> Work to do:
(1) Summarize the account of quitting drinking in two sentences.
(2) In the account of quitting drinking, rewrite the paragraph beginning "It was while I was in Rutland" as a bulleted list that keeps its main facts.
(3) List every place name that appears in the account of quitting drinking, counting a city and its state as separate names.

━━━ Document text ━━━

Then, over the next 500 miles, I probably had the equivalent of a beer every 100 miles or so. It wasn’t like I was pacing myself out to that or anything of the like. I was just allowing myself to have a drink when it became available, be it at trail magic or when I was at a bar and wanting a beer.

But it never did me any good. Although I enjoyed a drink or two as much as anyone does, it was impossible to ignore how terrible I was sleeping and performing in the days after even a single beer. And so I made the decision once again, to cut it the fuck out.

It was while I was in Rutland, Vermont for the second time. I was with my friend Geoff from New York, it was the day that I’d finished the Long Trail and the day before my anniversary with my ex-fiance.

I had two beers.

I slept terrible.

I felt like garbage the next day.

And that was the last time I drank.

The first day of my not drinking was July 25th. Two years after the day we were supposed to get married. I didn’t intend it that way, but that’s how it fell.

━━━ Collected material ━━━

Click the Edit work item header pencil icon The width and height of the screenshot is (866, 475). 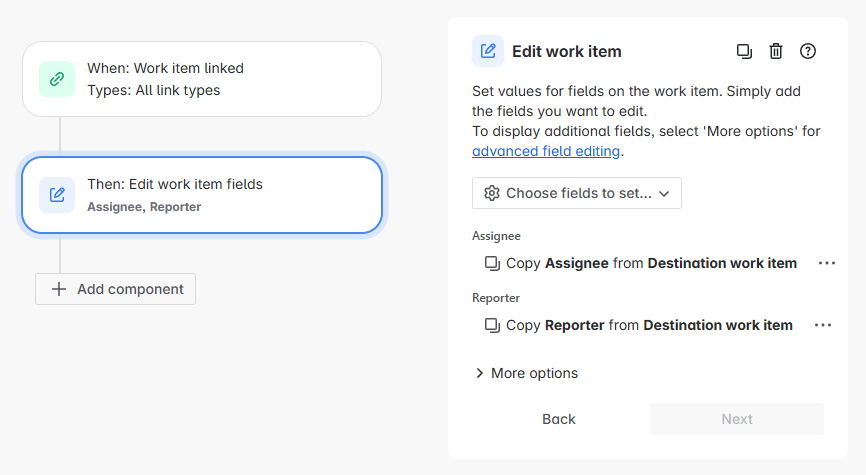488,51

━━━

> Answers given:
(1) Over about 500 miles, the writer drank roughly one beer every 100 miles, whenever a drink was available, but found that even a single beer led to terrible sleep and performance in the days after. After having two beers in Rutland, Vermont, with a friend named Geoff on the day the Long Trail was finished, the writer slept terribly, felt like garbage the next day, and never drank again, with the first day of not drinking falling on July 25th.

(2)
- Place: Rutland, Vermont, on the writer's second time there
- Company: the writer's friend Geoff from New York
- Timing: the day the writer finished the Long Trail
- Also: the day before the writer's anniversary with an ex-fiance

(3)
- Rutland
- Vermont
- New York
- Long Trail